Lc 18,9-14: “El publicano bajó a su casa justificado; el fariseo, no”

En aquel tiempo, para algunos que, teniéndose por justos, se sentían seguros de sí mismos y despreciaban a los demás, dijo Jesús esta parábola:

— «Dos hombres subieron al templo a orar. Uno era fariseo; el otro, un publicano. El fariseo, erguido, oraba así en su inte­rior:

“¡Oh Dios!, te doy gracias, porque no soy como los demás, ladrones, injustos, adúlteros; ni como ese publicano. Ayuno dos veces por semana y pago el diezmo de todo lo que tengo”.

El publicano, en cambio, se quedó atrás y no se atrevía ni a levantar los ojos al cielo; sólo se golpeaba el pecho, diciendo:

“¡Oh Dios!, ten compasión de mí que soy un pecador”.

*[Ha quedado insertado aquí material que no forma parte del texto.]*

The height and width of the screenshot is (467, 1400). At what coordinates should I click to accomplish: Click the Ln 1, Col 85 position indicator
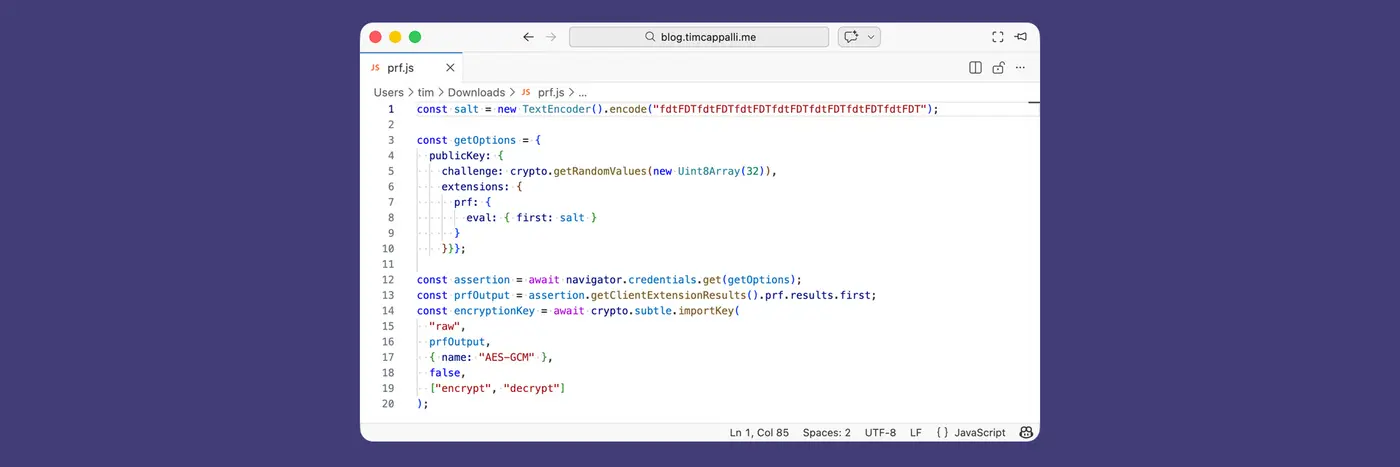pos(759,432)

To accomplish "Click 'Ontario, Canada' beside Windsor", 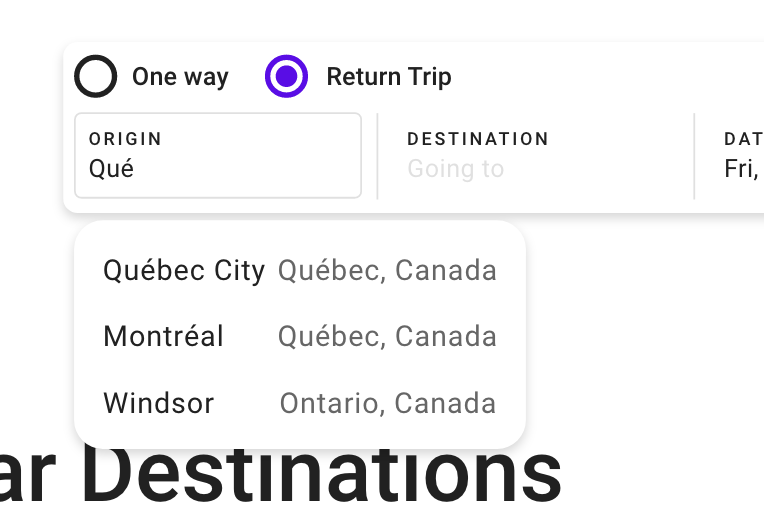I will [387, 403].
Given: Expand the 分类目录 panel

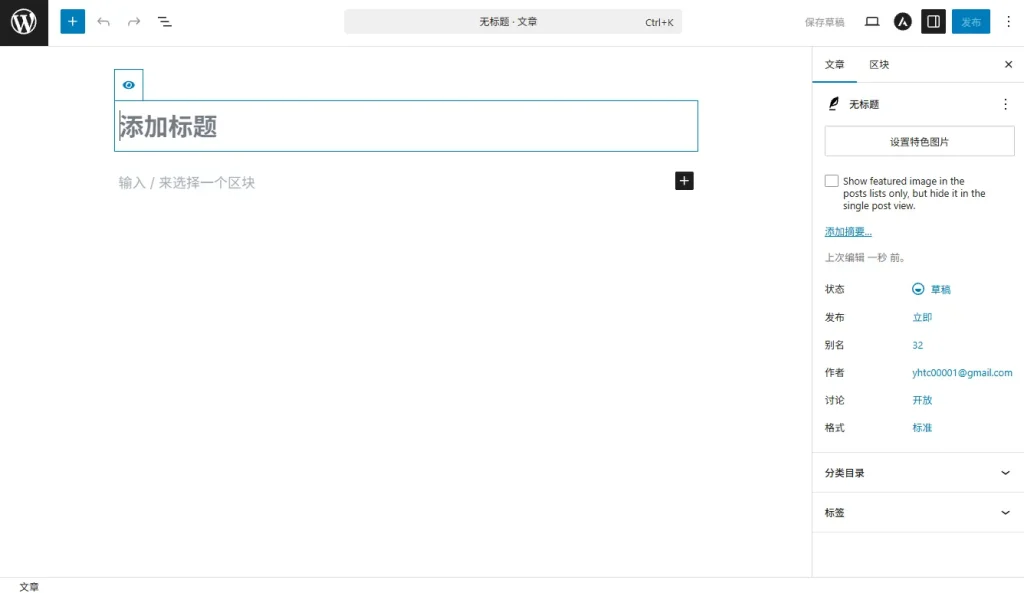Looking at the screenshot, I should [917, 473].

Les digo que este último bajó a su casa justificado, y aquél no. Porque todo el que se engrandece será humillado, y el que se humilla será engrandecido».

 

II. APUNTES

La voz fariseo proviene del hebreo parash que significa separado, segregado. Con este nombre se denominó, probablemente a fines del sigo II a.C., a una secta de origen religioso que se segregó del resto del pueblo de Israel con la finalidad de observar estrictamente la Ley de Moisés. Como se ve en el Evangelio, los fariseos estaban convencidos de que ellos alcanzaban el perdón de Dios y la salvación mediante esta minuciosa observancia de la Ley y de todas las normas y prescripciones derivadas de ella. Su piedad era muy estimada por el pueblo, y se los saludaba con mucho respeto en las plazas. A los más preparados se les llamaba Rabí, es decir, Maestro. En cuanto al estudio de la Torá ampliaban tanto el alcance de las leyes que muchas normas resultaban imposibles de cumplir para los judíos comunes. Entre otras cosas, guardaban escrupulosamente el sábado, insistían en la oración ritual, en el ayuno y el diezmo, en la conservación de la pureza ritual.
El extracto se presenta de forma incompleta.